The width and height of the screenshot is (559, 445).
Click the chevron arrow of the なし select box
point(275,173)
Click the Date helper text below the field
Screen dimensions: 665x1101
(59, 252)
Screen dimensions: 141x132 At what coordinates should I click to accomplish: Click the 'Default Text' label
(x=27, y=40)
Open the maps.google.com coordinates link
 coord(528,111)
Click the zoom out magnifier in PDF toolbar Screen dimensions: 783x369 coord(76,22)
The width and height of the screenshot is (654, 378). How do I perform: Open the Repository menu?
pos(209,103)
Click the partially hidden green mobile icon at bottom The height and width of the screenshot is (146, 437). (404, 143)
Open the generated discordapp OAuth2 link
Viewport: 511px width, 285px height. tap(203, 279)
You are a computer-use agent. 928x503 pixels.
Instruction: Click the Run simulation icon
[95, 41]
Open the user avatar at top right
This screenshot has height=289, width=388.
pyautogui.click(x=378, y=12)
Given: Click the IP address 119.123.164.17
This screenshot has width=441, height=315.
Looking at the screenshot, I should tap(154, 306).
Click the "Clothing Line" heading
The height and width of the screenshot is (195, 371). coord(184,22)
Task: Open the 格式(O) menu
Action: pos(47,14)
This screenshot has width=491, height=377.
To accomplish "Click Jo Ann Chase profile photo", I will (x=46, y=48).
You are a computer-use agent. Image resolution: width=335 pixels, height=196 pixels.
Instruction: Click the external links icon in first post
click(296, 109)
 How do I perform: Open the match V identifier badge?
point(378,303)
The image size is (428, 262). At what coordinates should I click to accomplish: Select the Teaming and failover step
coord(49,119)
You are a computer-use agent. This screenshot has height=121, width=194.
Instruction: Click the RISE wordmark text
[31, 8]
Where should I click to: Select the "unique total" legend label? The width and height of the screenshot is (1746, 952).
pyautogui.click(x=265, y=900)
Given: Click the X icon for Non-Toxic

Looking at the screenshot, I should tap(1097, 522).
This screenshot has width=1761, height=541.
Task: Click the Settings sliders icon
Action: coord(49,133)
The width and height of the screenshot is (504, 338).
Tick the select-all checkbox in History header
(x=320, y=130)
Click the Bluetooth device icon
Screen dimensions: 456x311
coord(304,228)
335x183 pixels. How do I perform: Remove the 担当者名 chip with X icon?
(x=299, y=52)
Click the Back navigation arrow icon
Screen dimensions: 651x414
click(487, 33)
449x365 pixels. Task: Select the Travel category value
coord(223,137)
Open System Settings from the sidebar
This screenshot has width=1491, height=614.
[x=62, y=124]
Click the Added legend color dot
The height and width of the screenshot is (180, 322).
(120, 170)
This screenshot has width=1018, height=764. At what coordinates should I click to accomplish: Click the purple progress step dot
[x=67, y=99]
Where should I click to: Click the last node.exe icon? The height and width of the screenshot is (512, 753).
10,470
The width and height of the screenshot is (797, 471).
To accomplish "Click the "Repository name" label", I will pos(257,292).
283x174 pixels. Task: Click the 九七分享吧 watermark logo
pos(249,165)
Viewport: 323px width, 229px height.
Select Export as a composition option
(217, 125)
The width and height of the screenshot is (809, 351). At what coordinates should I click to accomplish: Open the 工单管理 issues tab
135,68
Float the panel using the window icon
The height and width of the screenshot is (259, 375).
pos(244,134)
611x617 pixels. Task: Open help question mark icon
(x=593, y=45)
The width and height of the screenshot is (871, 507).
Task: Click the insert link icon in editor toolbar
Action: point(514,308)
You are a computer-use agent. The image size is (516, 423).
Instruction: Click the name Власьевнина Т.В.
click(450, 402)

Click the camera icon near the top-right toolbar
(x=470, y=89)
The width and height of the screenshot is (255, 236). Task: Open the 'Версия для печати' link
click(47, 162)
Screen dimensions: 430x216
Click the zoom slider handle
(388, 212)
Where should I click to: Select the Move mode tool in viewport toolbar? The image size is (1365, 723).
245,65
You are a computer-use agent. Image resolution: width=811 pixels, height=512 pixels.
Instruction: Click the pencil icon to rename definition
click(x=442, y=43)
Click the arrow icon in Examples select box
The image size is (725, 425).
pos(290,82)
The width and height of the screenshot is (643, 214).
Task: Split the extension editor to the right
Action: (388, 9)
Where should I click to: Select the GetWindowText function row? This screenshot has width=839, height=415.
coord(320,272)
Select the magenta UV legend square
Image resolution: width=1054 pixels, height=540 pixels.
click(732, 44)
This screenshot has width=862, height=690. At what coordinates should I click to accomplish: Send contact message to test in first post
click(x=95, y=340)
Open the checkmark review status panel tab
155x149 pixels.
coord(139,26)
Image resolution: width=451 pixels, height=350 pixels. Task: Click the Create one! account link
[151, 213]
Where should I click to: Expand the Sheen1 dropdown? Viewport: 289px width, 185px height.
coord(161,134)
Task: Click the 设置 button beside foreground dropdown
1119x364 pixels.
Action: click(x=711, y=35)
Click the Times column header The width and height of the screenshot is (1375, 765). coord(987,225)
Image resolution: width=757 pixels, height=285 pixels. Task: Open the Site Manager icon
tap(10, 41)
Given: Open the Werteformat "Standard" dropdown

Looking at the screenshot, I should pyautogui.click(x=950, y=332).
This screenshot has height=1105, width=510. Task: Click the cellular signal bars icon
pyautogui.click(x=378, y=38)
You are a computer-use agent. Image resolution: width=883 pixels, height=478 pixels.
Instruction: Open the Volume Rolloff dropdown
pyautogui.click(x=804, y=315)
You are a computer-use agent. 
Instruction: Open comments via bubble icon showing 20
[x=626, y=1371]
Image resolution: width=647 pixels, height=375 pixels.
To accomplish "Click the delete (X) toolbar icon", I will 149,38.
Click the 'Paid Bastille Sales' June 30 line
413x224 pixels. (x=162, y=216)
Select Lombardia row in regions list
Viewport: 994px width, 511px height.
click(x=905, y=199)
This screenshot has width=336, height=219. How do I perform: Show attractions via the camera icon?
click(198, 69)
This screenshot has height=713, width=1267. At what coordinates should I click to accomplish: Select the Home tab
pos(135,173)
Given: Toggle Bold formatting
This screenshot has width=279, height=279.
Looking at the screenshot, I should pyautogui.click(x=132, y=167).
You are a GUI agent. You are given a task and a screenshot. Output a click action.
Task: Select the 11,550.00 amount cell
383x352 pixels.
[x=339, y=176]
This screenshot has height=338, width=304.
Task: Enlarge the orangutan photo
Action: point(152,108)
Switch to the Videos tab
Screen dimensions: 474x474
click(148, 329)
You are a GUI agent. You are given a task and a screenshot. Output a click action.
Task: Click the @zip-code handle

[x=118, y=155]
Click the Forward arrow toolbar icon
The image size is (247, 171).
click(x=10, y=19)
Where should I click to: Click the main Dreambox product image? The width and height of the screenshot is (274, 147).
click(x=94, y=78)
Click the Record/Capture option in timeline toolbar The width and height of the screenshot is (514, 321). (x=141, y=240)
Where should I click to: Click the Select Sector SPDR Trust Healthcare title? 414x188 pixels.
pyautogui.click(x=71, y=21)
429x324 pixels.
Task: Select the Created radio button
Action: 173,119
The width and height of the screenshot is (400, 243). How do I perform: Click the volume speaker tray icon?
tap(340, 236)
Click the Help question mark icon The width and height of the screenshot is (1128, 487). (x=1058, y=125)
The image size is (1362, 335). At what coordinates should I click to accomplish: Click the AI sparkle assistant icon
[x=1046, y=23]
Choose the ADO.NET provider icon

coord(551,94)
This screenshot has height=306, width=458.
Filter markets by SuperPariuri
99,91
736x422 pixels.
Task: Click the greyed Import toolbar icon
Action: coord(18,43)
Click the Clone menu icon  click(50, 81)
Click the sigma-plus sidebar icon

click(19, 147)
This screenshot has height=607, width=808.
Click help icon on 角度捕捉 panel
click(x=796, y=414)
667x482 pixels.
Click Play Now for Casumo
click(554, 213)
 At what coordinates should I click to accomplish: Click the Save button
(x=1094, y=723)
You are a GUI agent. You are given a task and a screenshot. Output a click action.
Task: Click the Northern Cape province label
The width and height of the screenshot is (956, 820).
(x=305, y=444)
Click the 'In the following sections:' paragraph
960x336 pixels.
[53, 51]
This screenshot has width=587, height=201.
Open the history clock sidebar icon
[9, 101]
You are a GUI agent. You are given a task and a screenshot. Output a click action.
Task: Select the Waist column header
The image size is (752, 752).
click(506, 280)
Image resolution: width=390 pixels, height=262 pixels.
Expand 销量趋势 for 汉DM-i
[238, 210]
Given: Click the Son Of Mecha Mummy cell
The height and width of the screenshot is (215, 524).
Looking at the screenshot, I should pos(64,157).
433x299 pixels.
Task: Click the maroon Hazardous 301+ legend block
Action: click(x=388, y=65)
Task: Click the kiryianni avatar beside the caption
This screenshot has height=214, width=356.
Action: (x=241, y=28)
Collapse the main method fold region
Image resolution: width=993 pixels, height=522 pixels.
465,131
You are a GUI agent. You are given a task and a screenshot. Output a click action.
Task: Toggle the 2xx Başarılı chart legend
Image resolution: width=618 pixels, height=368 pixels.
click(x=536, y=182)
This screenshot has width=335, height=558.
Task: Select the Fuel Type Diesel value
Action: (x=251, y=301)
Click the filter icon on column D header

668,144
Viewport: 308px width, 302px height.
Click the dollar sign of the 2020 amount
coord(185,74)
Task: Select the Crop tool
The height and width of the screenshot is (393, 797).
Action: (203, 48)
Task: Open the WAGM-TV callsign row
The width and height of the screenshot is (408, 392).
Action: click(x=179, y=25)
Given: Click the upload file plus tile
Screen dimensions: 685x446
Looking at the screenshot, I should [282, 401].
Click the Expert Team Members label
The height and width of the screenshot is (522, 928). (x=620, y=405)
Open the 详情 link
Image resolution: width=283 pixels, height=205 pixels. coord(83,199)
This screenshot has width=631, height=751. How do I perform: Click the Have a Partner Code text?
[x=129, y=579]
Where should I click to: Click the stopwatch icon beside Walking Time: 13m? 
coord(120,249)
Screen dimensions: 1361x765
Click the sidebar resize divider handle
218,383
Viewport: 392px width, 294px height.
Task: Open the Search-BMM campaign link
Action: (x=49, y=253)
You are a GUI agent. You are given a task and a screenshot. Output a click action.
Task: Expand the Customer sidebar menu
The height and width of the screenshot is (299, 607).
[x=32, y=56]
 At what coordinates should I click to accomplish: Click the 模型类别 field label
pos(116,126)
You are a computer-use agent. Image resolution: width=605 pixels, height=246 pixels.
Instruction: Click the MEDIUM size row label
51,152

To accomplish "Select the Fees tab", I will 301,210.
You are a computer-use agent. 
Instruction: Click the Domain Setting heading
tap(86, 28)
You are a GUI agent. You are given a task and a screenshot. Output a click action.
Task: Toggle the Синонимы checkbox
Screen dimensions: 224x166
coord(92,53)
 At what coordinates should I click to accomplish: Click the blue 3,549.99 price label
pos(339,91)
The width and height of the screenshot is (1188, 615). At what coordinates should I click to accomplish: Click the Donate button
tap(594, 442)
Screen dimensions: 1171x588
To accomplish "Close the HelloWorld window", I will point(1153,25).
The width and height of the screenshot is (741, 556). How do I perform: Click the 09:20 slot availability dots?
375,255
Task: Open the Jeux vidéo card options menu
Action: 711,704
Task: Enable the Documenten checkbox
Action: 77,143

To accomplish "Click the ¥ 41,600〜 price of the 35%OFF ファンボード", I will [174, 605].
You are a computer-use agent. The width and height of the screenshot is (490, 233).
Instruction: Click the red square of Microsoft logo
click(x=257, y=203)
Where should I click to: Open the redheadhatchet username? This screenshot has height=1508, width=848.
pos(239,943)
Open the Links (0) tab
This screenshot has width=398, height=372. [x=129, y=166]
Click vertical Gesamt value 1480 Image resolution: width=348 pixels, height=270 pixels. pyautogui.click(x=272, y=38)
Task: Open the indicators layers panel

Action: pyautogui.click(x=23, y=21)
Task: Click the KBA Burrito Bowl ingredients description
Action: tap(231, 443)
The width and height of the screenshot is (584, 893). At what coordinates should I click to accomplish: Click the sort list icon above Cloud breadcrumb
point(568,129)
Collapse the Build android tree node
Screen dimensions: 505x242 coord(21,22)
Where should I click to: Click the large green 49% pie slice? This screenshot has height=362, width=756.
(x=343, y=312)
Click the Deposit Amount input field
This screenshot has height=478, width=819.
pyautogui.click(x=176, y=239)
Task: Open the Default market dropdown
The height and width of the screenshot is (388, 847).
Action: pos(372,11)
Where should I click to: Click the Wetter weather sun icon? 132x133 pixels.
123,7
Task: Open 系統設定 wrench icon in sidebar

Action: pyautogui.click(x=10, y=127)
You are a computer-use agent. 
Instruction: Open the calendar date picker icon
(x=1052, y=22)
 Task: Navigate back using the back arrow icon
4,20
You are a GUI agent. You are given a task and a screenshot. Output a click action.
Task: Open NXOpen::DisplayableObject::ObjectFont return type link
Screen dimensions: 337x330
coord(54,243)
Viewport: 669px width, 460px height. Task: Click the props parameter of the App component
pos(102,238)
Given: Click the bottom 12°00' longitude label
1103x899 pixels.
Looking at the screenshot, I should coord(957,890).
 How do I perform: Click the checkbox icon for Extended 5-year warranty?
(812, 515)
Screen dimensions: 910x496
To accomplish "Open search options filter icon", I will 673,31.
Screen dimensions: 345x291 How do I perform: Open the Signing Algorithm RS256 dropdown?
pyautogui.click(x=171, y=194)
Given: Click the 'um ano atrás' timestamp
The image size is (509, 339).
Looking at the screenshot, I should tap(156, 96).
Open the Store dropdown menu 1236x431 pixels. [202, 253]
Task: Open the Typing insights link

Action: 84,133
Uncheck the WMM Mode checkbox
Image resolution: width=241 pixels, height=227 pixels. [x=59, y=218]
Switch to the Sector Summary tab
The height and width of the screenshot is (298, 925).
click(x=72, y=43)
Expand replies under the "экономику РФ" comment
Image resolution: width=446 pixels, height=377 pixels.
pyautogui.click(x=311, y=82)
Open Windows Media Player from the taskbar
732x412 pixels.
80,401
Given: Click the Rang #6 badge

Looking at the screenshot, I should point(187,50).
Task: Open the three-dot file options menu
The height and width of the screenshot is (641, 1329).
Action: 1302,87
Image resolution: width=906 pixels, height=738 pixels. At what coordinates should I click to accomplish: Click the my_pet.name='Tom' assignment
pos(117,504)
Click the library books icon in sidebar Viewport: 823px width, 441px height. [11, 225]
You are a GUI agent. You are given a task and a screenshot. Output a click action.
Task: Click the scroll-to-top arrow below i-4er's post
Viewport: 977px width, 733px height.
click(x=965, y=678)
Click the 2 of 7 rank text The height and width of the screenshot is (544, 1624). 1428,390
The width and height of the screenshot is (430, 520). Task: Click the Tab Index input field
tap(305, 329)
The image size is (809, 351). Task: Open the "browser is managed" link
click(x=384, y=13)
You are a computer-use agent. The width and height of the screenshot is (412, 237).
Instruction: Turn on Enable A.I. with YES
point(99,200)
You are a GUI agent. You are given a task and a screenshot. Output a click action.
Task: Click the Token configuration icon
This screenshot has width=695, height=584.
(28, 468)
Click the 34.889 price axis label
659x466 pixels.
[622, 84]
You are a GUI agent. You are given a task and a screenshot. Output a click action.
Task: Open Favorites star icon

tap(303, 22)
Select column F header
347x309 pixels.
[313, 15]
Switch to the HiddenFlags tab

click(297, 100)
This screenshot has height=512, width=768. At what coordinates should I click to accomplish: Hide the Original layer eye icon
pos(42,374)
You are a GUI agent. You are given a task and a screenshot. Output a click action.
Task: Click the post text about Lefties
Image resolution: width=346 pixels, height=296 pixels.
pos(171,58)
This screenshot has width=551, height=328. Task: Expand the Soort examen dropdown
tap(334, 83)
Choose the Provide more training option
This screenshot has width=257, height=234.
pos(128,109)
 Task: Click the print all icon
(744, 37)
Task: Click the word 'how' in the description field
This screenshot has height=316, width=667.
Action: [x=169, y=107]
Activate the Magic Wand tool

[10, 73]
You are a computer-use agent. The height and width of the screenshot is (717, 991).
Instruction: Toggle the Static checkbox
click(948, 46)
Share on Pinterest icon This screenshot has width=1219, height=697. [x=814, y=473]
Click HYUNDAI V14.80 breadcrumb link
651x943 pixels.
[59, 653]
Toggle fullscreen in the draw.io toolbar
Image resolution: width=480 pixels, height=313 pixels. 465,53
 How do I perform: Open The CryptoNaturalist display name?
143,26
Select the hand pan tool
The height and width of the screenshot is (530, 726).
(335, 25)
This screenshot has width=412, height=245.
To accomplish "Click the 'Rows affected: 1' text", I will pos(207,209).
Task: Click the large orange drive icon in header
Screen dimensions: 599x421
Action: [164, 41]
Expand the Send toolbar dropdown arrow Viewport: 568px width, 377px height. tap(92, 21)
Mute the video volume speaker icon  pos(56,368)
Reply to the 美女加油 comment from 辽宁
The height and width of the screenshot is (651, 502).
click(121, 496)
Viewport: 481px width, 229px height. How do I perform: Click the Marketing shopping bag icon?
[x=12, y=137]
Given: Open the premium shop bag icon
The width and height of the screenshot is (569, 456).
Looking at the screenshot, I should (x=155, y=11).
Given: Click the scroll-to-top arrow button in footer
---*---
Looking at the material above, please copy exactly every line from its first line through the line containing "You are a computer-use agent. 928x503 pixels.", with both ends included and nothing else.

Task solution:
The width and height of the screenshot is (559, 445).
Click the chevron arrow of the なし select box
point(275,173)
Click the Date helper text below the field
Screen dimensions: 665x1101
(59, 252)
Screen dimensions: 141x132 At what coordinates should I click to accomplish: Click the 'Default Text' label
(x=27, y=40)
Open the maps.google.com coordinates link
 coord(528,111)
Click the zoom out magnifier in PDF toolbar Screen dimensions: 783x369 coord(76,22)
The width and height of the screenshot is (654, 378). How do I perform: Open the Repository menu?
pos(209,103)
Click the partially hidden green mobile icon at bottom The height and width of the screenshot is (146, 437). (404, 143)
Open the generated discordapp OAuth2 link
Viewport: 511px width, 285px height. tap(203, 279)
You are a computer-use agent. 928x503 pixels.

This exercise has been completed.